La nuit tombe. Nos deux féticheur consternés traversent la place et nous font signe de les rejoindre.
Apres avoir referme la porte de la case, ils parlent tout d'abord entre eux à voix basse pendant un long moment. Puis Voiné se tourne vers nous.
— Le vieux, dit-il, sait très bien ce qui va arriver. Maintenant Koli ne viendra plus…
Il nous dévoile alors tous les dessous de l'histoire. Koli a simplement demandé aux gens du village l'autorisation de nous laisser filmer, mais n'a donné aucun ordre. Ils n'ont pas accepté. Zézé leur a signalé que déjà nous connaissions tous les secrets et qu'il n'y avait rien à craindre.
— Peut-être toi tu n'as pas peur de la mort, lui ont-ils dit, tu es libre de montrer aux Blancs ce que tu veux, mais nous ne voulons pas mourir.
Mis au courant de leur décision, Koli Zoumanigui n'a pas insisté et sous prétexte d'affaire urgente, il laisse l'incident se régler de lui-même.
— Ils ont enterré l'homme, comme ça, ajoute Voiné.

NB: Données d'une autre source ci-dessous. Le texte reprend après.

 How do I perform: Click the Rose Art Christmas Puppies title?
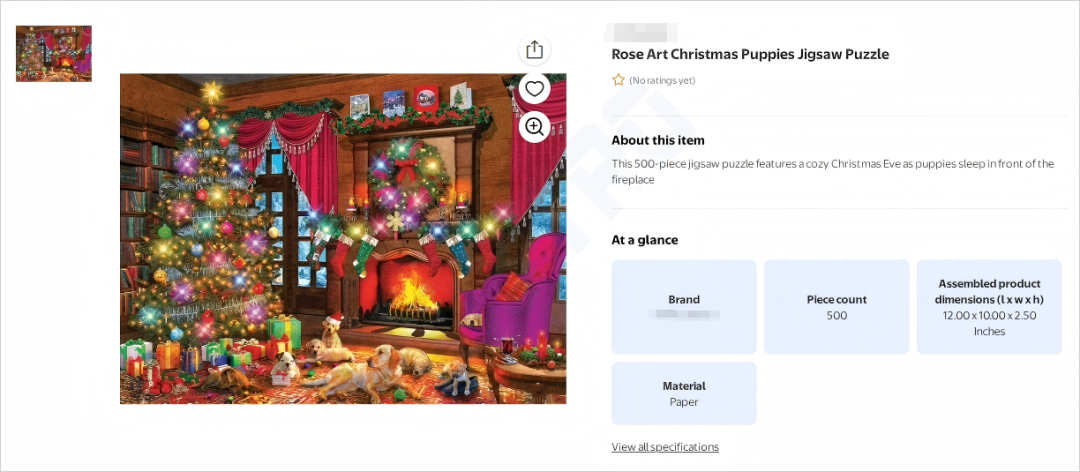click(750, 54)
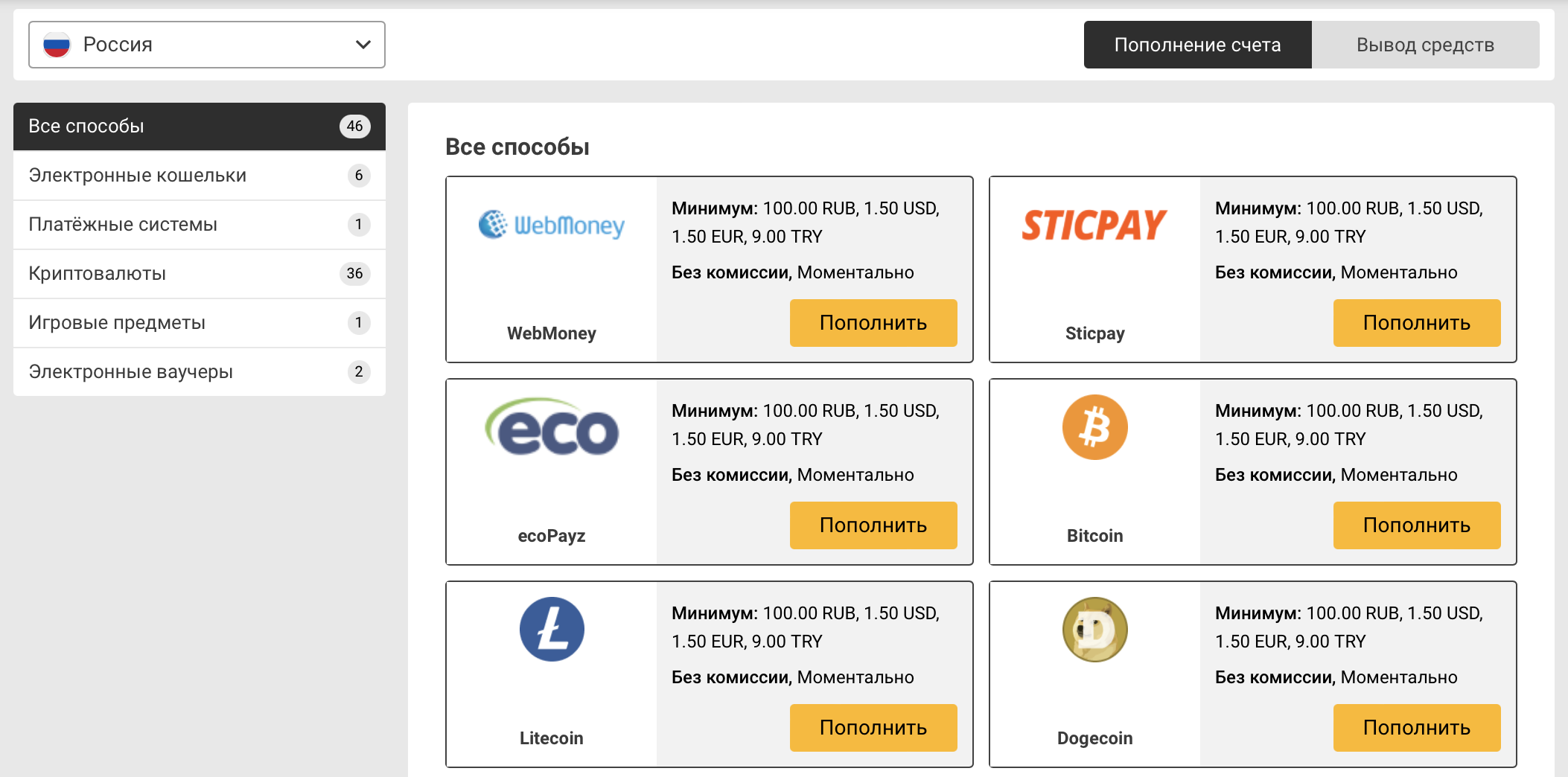
Task: Open Электронные кошельки category
Action: click(199, 176)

Quand vous serez partis, ils le sortiront pour faire la cérémonie.
Nous n'avions pas envisagé cet escamotage. Ainsi, malgré toute l'autorité de Zézé, malgré son exemple même, les féticheurs sont prêts à encourir la fureur de l'esprit du mort plutôt que de nous dévoiler des secrets que nous connaissons déjà. Je me tourne vers Zézé, prostré dans l'ombre.
— Tu n'as rien pu faire ici, lui dis-je. Dans le petit village, ils refusent de t'obéir, même pour nous laisser filmer un enterrement. Crois-tu que tu pourras obtenir davantage à Sogourou et commander aux trois mille Toma qui s'y trouveront ?
Le vieux maître des féticheurs se redresse. Il parle d'une voix forte et Voiné lui-même retrouve toute son assurance pour traduire :
— Toutes les paroles que tu dis sont vraies. Ici, Koli commande. Je n'ai pas voulu commander, moi. Pour aller à Sogourou, je passerai devant vous et rien ne m'arrêtera. Je suis le maître du tatouage, je suis le plus fort. Pour réussir, nous allons nous chauffer, Voiné et moi ; les guelemlaï ne sont pas encore passés, nous avons le temps.
Il se lève et sort, sans un mot de plus.
Nous ne connaissions pas encore le rite auquel il vient de faire allusion, mais nous savons que les Toma considèrent le feu comme la plus grande force. Ils l'entretiennent dans leur case pendant toute la nuit et, nous a dit Voiné :

« Quand un homme ne mange pas assez de viande, et qu'il n'a plus de force, il faut qu'il reste assis longtemps à côté du feu. Ça remplace la viande. »

Dans les circonstances très graves, quand un féticheur par exemple veut dominer son adversaire, il se retire dans la foret sacrée, construit avec ses assistants au-dessus d'un foyer une sorte de claie de bois vert, suspendue à environ un mètre du sol, s'y installe avec tous ses talismans et reste là à invoquer les esprits. Ce rite doit se reproduire pendant sept jours successifs et s'accompagner d'une continence sexuelle absolue.
Voiné parait maintenant très pressé de rejoindre Touweleou. Selon lui, il est inutile d'attendre Tony qui nous rejoindra là-bas.
— Les gens dans le village ont la tete dure, dit-il.
Ils attendront tout le temps et ne feront rien devant nous.
A regret, nous décidons de suivre son conseil et fixons le départ au lendemain matin. Dans la nuit, une fois de plus, nous rangeons notre matériel. Jean est écoeuré. Nous n'échangeons pas une parole.